____ DATASET EXCERPTS

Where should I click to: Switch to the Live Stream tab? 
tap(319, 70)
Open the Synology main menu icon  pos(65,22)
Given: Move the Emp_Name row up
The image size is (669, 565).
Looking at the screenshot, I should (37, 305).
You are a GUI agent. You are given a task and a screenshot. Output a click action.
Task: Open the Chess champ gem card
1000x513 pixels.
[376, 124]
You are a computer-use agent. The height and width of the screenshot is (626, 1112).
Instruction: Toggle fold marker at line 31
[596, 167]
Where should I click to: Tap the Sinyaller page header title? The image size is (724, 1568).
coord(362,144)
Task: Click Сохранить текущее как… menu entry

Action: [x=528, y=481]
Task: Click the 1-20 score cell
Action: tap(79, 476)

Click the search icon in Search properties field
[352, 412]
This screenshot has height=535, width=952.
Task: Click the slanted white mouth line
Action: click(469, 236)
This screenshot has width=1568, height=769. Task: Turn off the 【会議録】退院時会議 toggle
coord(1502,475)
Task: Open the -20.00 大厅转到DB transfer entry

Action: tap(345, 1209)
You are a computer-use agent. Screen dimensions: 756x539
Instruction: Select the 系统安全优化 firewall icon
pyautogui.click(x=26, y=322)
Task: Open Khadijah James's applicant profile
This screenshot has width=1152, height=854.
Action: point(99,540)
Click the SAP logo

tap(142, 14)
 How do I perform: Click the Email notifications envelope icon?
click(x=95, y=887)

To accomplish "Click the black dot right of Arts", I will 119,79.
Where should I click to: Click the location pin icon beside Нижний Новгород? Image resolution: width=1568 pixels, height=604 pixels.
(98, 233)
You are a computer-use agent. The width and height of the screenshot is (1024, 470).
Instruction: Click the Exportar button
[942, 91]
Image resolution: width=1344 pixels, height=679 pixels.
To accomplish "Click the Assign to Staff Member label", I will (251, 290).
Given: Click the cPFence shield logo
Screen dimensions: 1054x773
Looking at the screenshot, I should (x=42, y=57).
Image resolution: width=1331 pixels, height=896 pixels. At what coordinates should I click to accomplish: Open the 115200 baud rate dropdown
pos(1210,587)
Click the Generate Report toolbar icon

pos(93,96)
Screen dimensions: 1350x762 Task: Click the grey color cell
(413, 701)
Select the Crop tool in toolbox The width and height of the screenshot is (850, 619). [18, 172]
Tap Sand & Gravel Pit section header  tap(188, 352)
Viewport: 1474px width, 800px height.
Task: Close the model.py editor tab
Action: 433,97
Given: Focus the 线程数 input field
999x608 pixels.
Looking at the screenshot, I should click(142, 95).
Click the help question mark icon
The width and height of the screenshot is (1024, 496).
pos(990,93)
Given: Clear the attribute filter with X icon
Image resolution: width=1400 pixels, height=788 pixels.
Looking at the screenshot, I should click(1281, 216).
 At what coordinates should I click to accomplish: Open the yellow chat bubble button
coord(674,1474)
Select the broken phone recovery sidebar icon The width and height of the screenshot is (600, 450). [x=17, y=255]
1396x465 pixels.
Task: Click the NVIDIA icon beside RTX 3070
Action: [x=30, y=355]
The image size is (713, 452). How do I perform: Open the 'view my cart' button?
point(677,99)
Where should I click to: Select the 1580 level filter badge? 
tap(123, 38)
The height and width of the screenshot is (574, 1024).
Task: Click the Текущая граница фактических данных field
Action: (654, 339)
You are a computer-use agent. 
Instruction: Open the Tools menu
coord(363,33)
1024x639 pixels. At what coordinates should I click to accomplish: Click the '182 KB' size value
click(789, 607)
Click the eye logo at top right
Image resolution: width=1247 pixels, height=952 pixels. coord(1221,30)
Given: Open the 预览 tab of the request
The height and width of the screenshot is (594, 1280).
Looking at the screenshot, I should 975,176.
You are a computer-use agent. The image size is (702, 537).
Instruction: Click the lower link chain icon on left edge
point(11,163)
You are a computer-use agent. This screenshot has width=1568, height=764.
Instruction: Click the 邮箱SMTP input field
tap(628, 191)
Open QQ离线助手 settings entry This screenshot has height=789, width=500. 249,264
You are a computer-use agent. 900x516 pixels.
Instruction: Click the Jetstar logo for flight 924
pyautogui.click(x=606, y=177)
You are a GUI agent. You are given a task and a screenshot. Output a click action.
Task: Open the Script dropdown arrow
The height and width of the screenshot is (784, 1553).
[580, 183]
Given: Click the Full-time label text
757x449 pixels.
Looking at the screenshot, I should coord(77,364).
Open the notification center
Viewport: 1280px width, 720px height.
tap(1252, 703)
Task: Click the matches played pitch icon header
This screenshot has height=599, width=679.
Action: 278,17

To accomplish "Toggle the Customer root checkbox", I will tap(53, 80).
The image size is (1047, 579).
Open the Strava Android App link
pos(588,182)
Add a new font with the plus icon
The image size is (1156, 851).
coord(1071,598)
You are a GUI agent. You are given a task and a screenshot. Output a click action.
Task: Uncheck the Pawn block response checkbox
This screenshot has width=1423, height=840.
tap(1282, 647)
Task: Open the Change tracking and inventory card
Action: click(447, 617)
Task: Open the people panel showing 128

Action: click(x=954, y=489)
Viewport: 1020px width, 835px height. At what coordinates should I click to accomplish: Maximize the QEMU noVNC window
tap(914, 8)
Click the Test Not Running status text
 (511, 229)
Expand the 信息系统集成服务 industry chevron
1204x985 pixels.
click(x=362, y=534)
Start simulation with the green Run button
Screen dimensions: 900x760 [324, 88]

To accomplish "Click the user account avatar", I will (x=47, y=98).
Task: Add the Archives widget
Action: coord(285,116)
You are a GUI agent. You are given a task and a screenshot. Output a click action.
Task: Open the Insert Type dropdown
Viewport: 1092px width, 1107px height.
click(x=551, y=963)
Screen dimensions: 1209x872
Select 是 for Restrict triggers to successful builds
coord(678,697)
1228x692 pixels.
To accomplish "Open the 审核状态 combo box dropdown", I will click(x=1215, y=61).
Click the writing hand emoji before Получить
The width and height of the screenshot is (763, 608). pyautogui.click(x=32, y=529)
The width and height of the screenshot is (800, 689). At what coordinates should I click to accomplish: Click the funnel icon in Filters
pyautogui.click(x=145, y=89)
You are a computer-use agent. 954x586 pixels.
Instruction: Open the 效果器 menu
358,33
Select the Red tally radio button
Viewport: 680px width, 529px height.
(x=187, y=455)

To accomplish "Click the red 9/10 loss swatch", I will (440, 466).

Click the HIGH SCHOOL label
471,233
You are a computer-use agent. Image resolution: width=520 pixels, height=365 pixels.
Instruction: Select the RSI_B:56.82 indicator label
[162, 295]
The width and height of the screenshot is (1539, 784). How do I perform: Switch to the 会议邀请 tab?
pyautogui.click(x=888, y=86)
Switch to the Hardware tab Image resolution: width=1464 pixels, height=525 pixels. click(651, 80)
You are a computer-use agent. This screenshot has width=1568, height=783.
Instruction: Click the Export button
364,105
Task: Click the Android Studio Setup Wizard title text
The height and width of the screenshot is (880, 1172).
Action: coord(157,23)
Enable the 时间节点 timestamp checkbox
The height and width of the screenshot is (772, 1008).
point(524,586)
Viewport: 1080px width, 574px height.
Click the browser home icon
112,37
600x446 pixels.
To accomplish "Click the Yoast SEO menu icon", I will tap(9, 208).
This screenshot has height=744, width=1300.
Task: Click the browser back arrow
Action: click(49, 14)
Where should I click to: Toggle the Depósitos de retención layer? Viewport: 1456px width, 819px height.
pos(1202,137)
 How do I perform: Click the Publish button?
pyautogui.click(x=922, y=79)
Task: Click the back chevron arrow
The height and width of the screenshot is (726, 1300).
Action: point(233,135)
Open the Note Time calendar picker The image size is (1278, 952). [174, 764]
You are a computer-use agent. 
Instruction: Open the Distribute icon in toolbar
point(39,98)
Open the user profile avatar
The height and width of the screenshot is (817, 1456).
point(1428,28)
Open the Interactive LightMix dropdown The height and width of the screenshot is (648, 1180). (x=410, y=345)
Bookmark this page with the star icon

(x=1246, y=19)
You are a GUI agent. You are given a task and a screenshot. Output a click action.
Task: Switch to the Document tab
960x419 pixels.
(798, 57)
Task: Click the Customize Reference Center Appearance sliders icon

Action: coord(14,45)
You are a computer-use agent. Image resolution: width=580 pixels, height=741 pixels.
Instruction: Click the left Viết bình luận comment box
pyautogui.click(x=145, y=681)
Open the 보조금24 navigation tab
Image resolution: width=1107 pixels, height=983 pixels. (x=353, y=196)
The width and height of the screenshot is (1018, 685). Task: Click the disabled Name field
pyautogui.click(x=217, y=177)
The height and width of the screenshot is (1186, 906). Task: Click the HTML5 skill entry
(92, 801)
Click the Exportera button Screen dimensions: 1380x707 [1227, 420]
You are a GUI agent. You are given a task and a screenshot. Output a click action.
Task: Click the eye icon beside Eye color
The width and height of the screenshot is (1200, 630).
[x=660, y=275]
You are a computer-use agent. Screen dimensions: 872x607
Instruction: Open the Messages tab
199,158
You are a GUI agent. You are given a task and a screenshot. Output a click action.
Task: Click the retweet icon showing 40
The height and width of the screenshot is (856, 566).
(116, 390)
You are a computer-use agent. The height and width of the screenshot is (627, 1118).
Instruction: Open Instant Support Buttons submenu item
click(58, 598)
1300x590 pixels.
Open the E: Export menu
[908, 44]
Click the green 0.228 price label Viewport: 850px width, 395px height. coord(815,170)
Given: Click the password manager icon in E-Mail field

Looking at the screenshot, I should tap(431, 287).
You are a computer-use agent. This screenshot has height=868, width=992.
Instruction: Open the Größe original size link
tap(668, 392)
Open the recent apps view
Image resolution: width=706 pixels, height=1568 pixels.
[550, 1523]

________

## TASK DESCRIPTION
Track down all lines above with the string "chevron" and copy them.

## SOLVED PROBLEM
Expand the 信息系统集成服务 industry chevron
Task: Click the back chevron arrow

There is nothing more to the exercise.